Non-alcoholic fatty liver disease (NAFLD) comprising hepatic steatosis, non-alcoholic steatohepatitis (NASH), and progressive liver fibrosis is considered the most common liver disease in western countries. Fatty liver is more prevalent in overweight than normal-weight people and liver fat positively correlates with hepatic insulin resistance. Hepatic steatosis is regarded as a benign stage of NAFLD but may progress to NASH in a subgroup of patients. Besides liver biopsy no diagnostic tools to identify patients with NASH are available, and no effective treatment has been established. Visceral obesity is a main risk factor for NAFLD and inappropriate storage of triglycerides in adipocytes and higher concentrations of free fatty acids may add to increased hepatic lipid storage, insulin resistance, and progressive liver damage. Most of the adipose tissue-derived proteins are elevated in obesity and may contribute to systemic inflammation and liver damage. Adiponectin is highly abundant in human serum but its levels are reduced in obesity and are even lower in patients with hepatic steatosis or NASH. Adiponectin antagonizes excess lipid storage in the liver and protects from inflammation and fibrosis. This review aims to give a short survey on NAFLD and the hepatoprotective effects of adiponectin.

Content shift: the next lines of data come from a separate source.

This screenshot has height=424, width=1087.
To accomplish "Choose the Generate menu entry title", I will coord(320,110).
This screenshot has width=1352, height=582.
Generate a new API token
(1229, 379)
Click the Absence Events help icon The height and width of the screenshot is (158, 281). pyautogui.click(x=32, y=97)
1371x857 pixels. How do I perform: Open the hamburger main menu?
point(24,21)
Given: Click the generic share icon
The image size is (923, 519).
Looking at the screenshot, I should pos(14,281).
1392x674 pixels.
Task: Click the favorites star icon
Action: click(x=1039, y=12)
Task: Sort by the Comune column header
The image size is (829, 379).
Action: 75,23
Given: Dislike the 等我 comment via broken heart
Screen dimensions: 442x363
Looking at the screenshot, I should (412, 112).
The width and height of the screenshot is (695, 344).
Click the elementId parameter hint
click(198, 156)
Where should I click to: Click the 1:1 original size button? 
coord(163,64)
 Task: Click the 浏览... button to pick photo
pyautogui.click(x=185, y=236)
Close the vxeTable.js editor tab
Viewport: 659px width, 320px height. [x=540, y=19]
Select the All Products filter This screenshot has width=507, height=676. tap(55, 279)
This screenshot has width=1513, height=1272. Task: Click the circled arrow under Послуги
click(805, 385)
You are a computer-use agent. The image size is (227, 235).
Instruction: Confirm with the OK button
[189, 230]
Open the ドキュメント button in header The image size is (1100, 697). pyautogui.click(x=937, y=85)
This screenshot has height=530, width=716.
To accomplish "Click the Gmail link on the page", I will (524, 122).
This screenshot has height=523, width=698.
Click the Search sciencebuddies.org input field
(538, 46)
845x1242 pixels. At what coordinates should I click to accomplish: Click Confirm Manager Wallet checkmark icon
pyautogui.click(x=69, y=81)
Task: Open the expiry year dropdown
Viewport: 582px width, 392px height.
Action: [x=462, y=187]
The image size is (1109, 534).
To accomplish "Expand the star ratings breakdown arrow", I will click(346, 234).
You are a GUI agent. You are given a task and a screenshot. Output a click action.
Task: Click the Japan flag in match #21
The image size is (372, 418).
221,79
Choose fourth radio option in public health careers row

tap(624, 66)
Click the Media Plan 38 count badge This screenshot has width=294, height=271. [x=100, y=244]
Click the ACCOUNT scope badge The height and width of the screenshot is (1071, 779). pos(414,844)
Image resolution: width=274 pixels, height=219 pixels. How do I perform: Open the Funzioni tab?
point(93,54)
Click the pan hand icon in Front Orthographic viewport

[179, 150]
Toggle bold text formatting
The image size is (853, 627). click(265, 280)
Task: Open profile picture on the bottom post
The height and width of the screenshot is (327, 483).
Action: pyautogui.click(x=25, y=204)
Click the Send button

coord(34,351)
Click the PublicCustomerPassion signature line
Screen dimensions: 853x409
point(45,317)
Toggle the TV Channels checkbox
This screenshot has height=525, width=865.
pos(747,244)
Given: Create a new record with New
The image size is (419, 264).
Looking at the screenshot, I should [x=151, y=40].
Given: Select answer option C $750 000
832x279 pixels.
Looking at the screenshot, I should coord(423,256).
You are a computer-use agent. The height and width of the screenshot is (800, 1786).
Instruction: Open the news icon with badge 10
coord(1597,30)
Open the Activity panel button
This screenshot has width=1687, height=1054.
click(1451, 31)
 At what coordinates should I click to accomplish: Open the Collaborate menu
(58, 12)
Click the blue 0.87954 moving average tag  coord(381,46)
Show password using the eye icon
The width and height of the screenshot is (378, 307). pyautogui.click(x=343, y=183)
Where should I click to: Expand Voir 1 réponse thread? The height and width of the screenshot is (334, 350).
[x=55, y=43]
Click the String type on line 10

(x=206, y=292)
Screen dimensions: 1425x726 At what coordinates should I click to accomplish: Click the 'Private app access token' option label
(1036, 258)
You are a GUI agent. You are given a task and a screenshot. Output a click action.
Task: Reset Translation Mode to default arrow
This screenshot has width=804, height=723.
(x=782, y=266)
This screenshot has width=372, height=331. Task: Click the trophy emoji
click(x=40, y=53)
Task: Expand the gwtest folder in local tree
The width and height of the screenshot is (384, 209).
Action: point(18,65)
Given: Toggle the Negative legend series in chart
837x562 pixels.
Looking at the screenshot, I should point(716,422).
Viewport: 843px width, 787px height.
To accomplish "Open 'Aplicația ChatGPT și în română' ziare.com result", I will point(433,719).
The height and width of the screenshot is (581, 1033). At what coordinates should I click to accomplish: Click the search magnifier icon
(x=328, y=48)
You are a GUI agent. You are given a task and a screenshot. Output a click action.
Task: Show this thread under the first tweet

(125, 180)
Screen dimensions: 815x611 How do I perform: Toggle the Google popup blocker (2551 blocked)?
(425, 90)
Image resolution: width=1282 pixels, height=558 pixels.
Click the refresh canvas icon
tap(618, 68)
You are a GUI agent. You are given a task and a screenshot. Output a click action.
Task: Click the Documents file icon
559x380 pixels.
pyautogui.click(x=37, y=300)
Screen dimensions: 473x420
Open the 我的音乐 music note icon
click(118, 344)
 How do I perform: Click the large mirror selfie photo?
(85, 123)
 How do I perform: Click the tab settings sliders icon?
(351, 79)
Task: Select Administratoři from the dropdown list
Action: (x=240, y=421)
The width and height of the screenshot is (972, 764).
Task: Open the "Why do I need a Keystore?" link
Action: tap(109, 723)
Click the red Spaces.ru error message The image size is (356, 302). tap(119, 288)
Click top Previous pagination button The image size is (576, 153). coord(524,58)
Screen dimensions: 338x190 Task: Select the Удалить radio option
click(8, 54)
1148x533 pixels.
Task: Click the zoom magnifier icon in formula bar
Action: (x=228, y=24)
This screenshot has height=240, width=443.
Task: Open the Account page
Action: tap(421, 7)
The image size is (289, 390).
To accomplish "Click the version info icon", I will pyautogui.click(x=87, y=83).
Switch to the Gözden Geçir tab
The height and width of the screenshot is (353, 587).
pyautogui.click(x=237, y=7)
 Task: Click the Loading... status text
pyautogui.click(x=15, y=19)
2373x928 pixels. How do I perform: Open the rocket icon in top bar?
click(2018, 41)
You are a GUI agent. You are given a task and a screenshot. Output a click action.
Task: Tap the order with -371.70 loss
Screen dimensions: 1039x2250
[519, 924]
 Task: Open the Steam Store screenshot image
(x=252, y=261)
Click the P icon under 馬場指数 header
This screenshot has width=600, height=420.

Keywords: Adiponectin; Adipose tissue; Hepatic steatosis; Non-alcoholic steatohepatitis; Obesity.

Figure 1

Crosstalk of visceral adipose tissue and the liver. Free fatty acids and Interleukin (IL)-6 released by visceral adipose tissue (VAT) are transported to the liver by the portal vein. Free fatty acids promote steatosis, enhance β-oxidation and the release of very low density lipoproteins (VLDL) contributing to dyslipidemia. IL-6 induces hepatic C-reactive protein (CRP) synthesis and suppressor of cytokine signalling 3 (SOCS3), and thereby is linked to systemic inflammation and hepatic insulin resistance, respectively (adapted from Schaffler A, Scholmerich J, Buchler C. Mechanisms of disease: adipocytokines and visceral adipose tissue--emerging role in nonalcoholic fatty liver disease. Nat Clin Pract Gastroenterol Hepatol 2005; 2: 273-280[6]). ER: Endoplasmatic reticulum; TG: Triglycerides.

Figure 2

Epidemiology of non-alcoholic fatty liver disease. Current estimates of the prevalence of fatty liver, non-alcoholic steatohepatitis (NASH) and obesity-related liver cirrhosis in the general population and in obesity defined as body mass index (BMI) above 30 kg/m².

Figure 3

Hepatoprotective effects of adiponectin. Hepatic insulin resistance correlates with liver fat content, and is currently thought to represent the first incident in metabolic liver diseases. Insulin resistance and steatosis may also promote inflammation and fibrosis although the factors leading to advanced liver damage have not been identified so far. Major pathophysiological alterations of hepatocytes, hepatic stellate cells (HSC) and Kupffer cells in hepatic steatosis and/or non-alcoholic steatohepatitis are indicated. The protective activities of adiponectin are listed and arrows indicate an induction or repression of these pathways/proteins by adiponectin. IL: Interleukin; TGF: Transforming growth factor; TNF: Tumor necrosis factor; ECM: extracellular matrix; ROS: Reactive oxygen species.